A post from Aces's - perhaps there is hope for us yet!

(I'm still holding to an expectation of $280 by the end of the year)

<VBG>

==========================================================
aceshardware.com
In Response To: Re: Copper interconnects -> some benefits ? (Martin McPherson)

> What is remarkable is that the Athlon (any version) can achieve the high
> clock speed it does with only a 10 stage pipeline as opposed to the

Integer pipe is 10 stages, FPU is 15 stages.

> Willamette's 20 stages for execution alone! According to JC and a chart of
> the Willamette's pipeline (2-24-2000), the Willamette's 20 stages do not
> include decoding! Its potential for ramping to high Mgz must be
> unbelievable! Perhaps 2-2.5 times the Athlon's, if clock speed is directly
> proportional to number of execution stages.

Clock speed is not directly proportional to number of stages. P6 has litle more stages in integer path (compared to Athlon) - It has 12(?) stages (10 incritical path, but there is also retirement and other cleanup stages) against Athlons 10. It's FPU pipe is shallower but it lacks all that sophisated allocation, renaming and such stages so after removing that complexity addictions buth are virtually the same. Now look at the clockability of Athlon against PIII. 700MHz on 0.25 was easy with K7, while P6 (old core, tweaked many times) maxed out at 600MHz in PIII incarnation, Intel has now serious problems even at 800MHz, while AMD claims no hard problems at least up to 1.1 GHz (on copper, though). So not only the number of stages is important but the design of the stages is very important too.
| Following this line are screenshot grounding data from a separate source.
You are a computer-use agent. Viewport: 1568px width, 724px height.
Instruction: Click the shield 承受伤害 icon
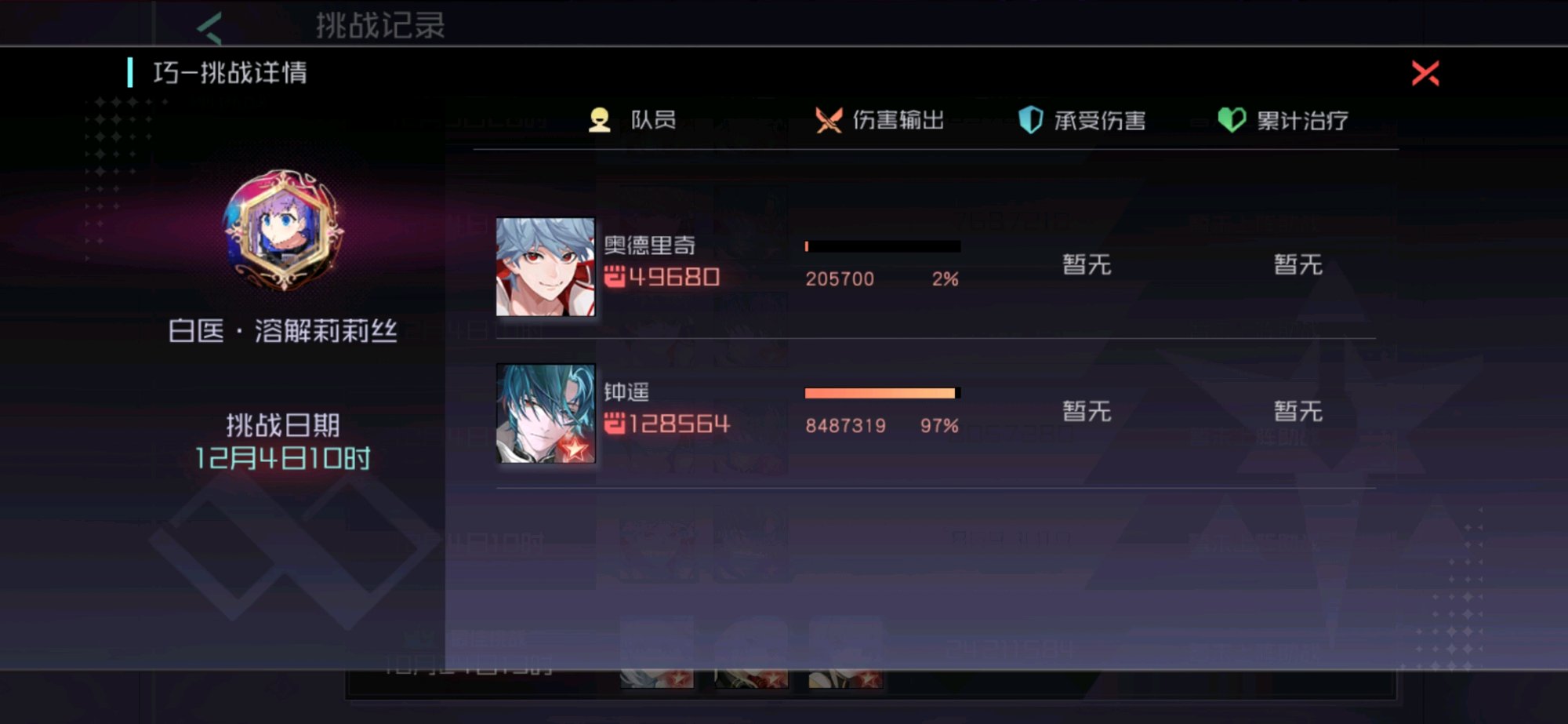coord(1030,120)
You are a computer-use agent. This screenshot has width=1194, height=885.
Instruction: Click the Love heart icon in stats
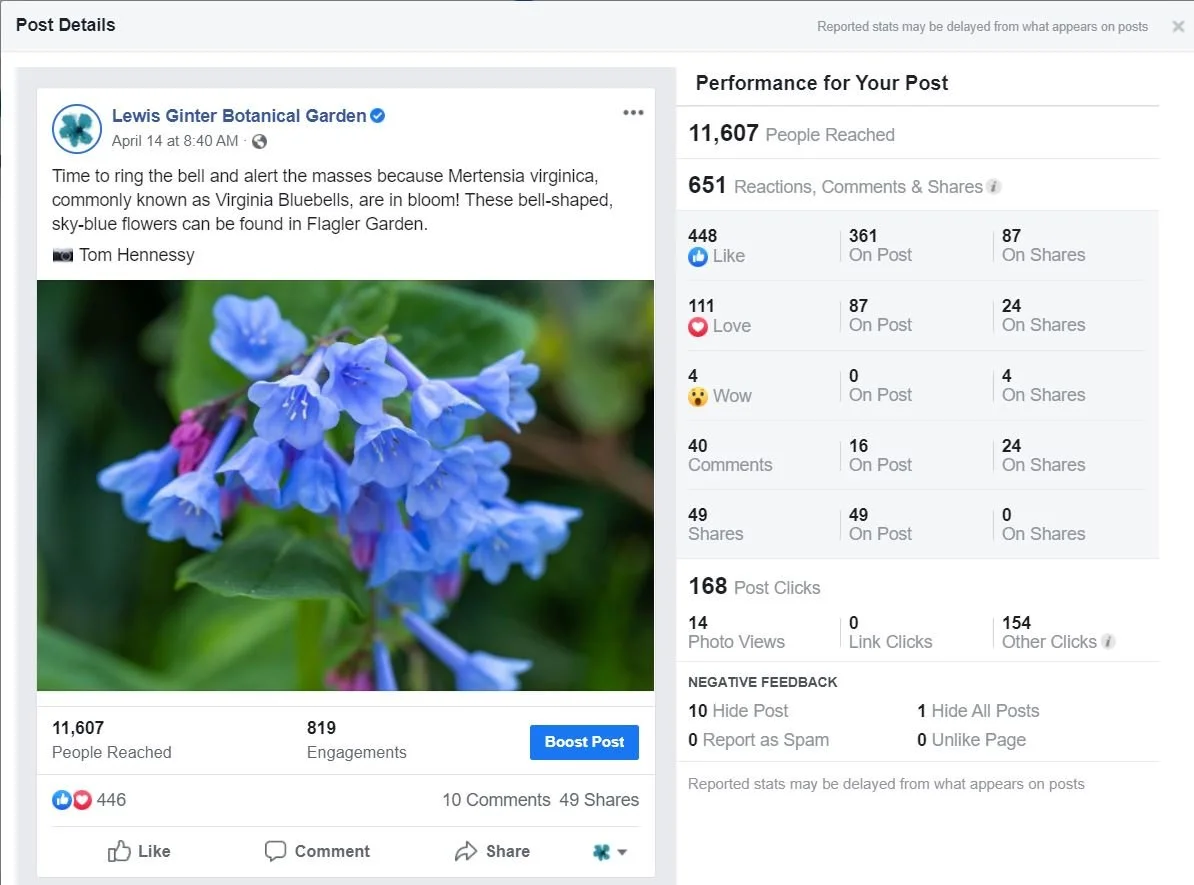point(698,327)
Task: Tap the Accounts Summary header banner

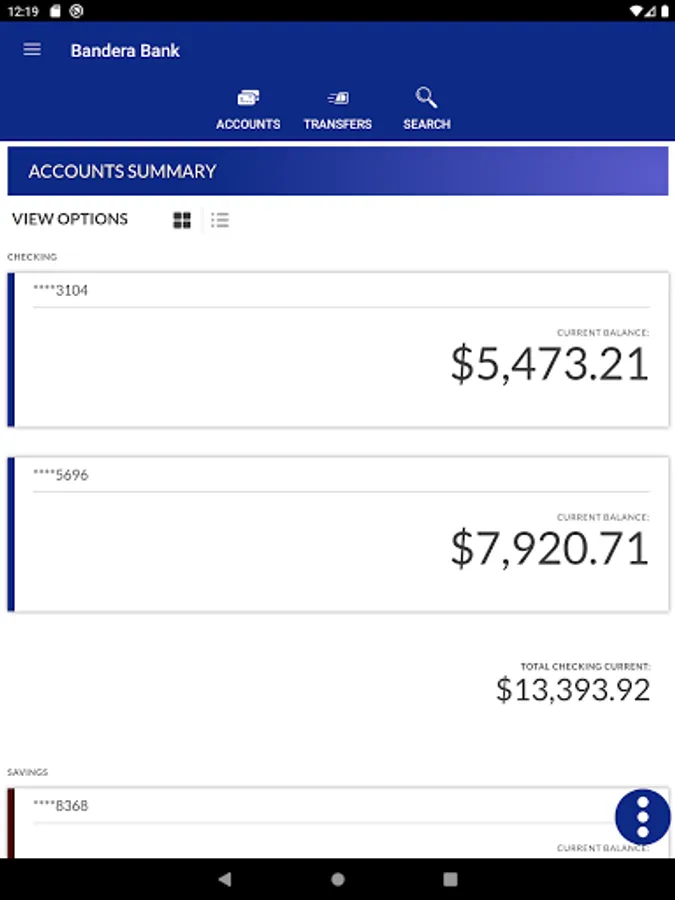Action: coord(338,171)
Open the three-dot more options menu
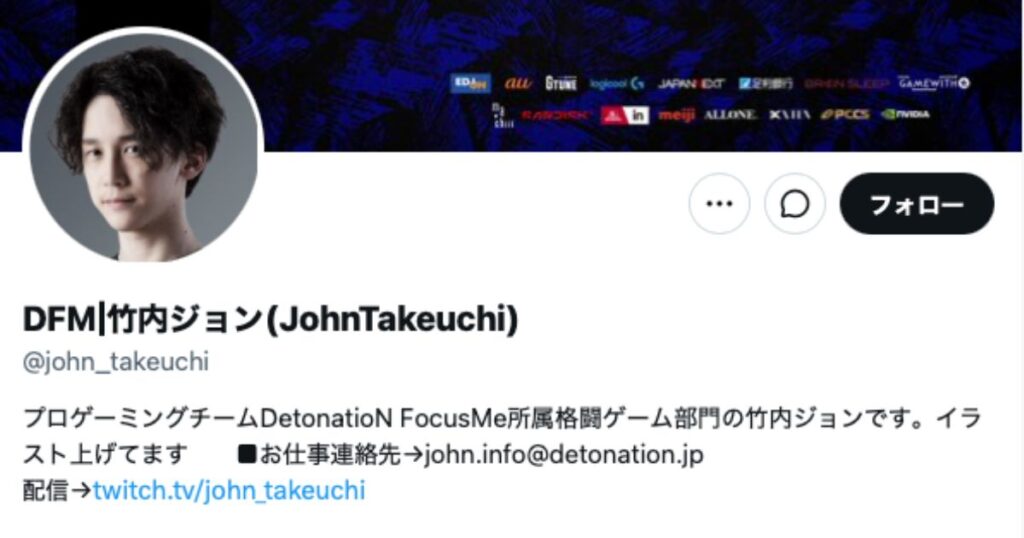The image size is (1024, 538). [x=719, y=204]
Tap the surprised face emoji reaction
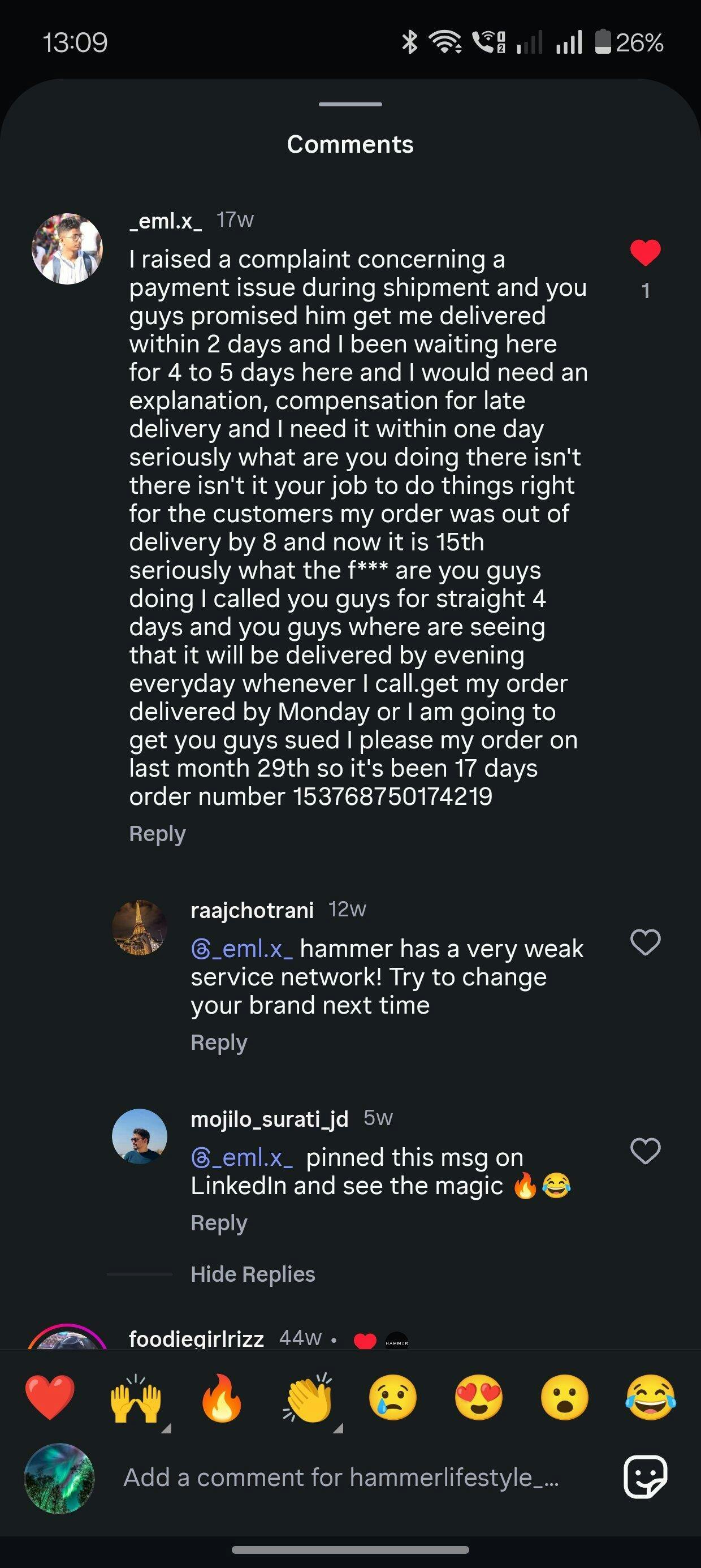 pos(565,1398)
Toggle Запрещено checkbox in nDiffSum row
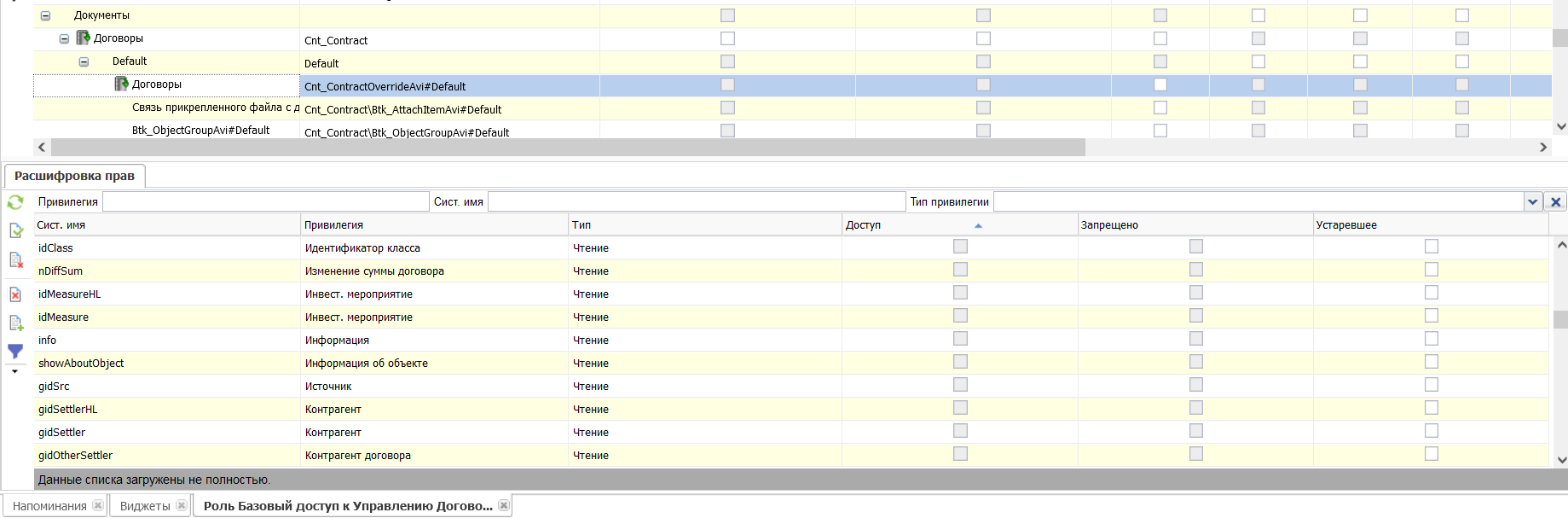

Now look at even more dramatic example: K6-2 reached now 550MHz on 0.25 micron - thats only 50MHz behind PIII while K6-2 has 5-6 stages (depends on instructions) against PIII's 12-13 stages. Now Willy could go stably to 1.3 GHz, that 1.5GHz demo only booted up and ran application showing it's 1.5GHz - nothing more, thus CPU was probably severely (and unstably) overclocked. At release time they might have stable 1.5GHz but that's probably all (they will go to 1.6GHz shortly after with some tweaks, but for higher rate they'll need 0.13 micron. AMD showed (with K6) that thay are quite capable of tweaking up design and process to squeeze it to the max, so 1.4GHz Mustang (on 0.18 copper) is not out of question in Q4. Remember also, that AMD's Dresden FAB 30 has production equipment ready for 0.15 micron on copper, so in case of clockability problems thay should be able to relatively easily go half step onto 0.13 way making 0.15 copper parts (At that process 1.6 or 1.7 GHz Athlon should be possible).